§ INPUT RECORDS
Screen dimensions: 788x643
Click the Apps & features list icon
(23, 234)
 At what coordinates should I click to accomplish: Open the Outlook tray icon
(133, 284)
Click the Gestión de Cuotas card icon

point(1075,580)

§ PROMPT
Starting at the line that contains "Click the Apps & features list icon", restate word for word every line through the last one in the records above. Return nothing else.

§ TASK RESULT
Click the Apps & features list icon
(23, 234)
 At what coordinates should I click to accomplish: Open the Outlook tray icon
(133, 284)
Click the Gestión de Cuotas card icon

point(1075,580)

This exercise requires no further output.